The paper compared three modern uncertainty methods for Parkinson’s disease screening and show that uncertainty-aware models can flag risky predictions instead of guessing with confidence.

Asif Azad, Md. Saiful Islam, Ehsan Hoque, and M Saifur Rahman

Why uncertainty matters for AI in Parkinson’s care

Parkinson’s disease is usually assessed through symptom scores and expert exams, which can vary across visits and clinicians. New AI tools use remote video and audio data from simple tasks at home, such as finger tapping or reading a short passage, to screen for Parkinson’s. That is promising, but there is a missing piece:

  • Most models output a single probability and act as if they always “know”.
  • Clinicians, however, need to see when the model might be wrong, so they can review the case or order more tests.

Our work brings uncertainty quantification into this setting so models do not just predict what they think, but also how sure they are.

What we actually built and tested

Using publicly shared feature sets from prior work on remote Parkinson’s assessment, we trained three families of models:

  • MC Dropout — standard neural network with dropout kept active at test time to sample many predictions.

:::::

--- Problem 1 ---
Retype the passage on uncertainty in Parkinson's screening word for word, starting at "Our work brings" and ending at "sample many predictions.".
--- Problem 2 ---
Extend the passage on uncertainty in Parkinson's screening, picking up right after its final line.

--- Information shown ---

:::::

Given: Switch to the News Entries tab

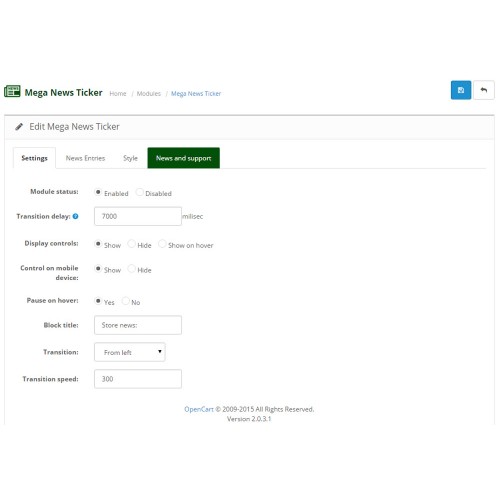Looking at the screenshot, I should [85, 158].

:::::

--- Task output 1 ---
Our work brings uncertainty quantification into this setting so models do not just predict what they think, but also how sure they are.

What we actually built and tested

Using publicly shared feature sets from prior work on remote Parkinson’s assessment, we trained three families of models:

  • MC Dropout — standard neural network with dropout kept active at test time to sample many predictions.

--- Task output 2 ---
  • Bayesian Neural Networks (BNN) — networks with distributions over weights instead of fixed values.
  • Deep Evidential Classification (DEC) — a single-pass method that predicts class probabilities and uncertainty using a Dirichlet prior.

We evaluated them on three tasks:

  • Finger tapping from video features, linked to bradykinesia severity.
  • Smile / neutral cycles capturing reduced facial expression in PD.
  • Read-aloud speech using pre-trained WavLM embeddings for voice changes related to PD.

Headline findings in plain language

  • DEC looked good on paper, but failed in practice.
    Across all three tasks, DEC had clearly lower accuracy and much worse uncertainty calibration. It was often very confident on wrong predictions.
  • MC Dropout and BNNs were both strong and dependable.
    For finger tapping, smile, and speech, these models reached higher accuracy and better AUROC / AUPR values, and they produced more sensible uncertainty scores.
  • Uncertainty scores helped filter out risky cases.
    By discarding only the most uncertain 20 percent of samples, overall risk on the remaining 80 percent dropped noticeably, showing that the models can highlight cases that deserve human review.
  • Better uncertainty tracked better clinical performance.
    Models that classified PD more accurately also tended to have lower Expected Calibration Error and better risk-coverage curves, which makes them more suitable as decision support tools.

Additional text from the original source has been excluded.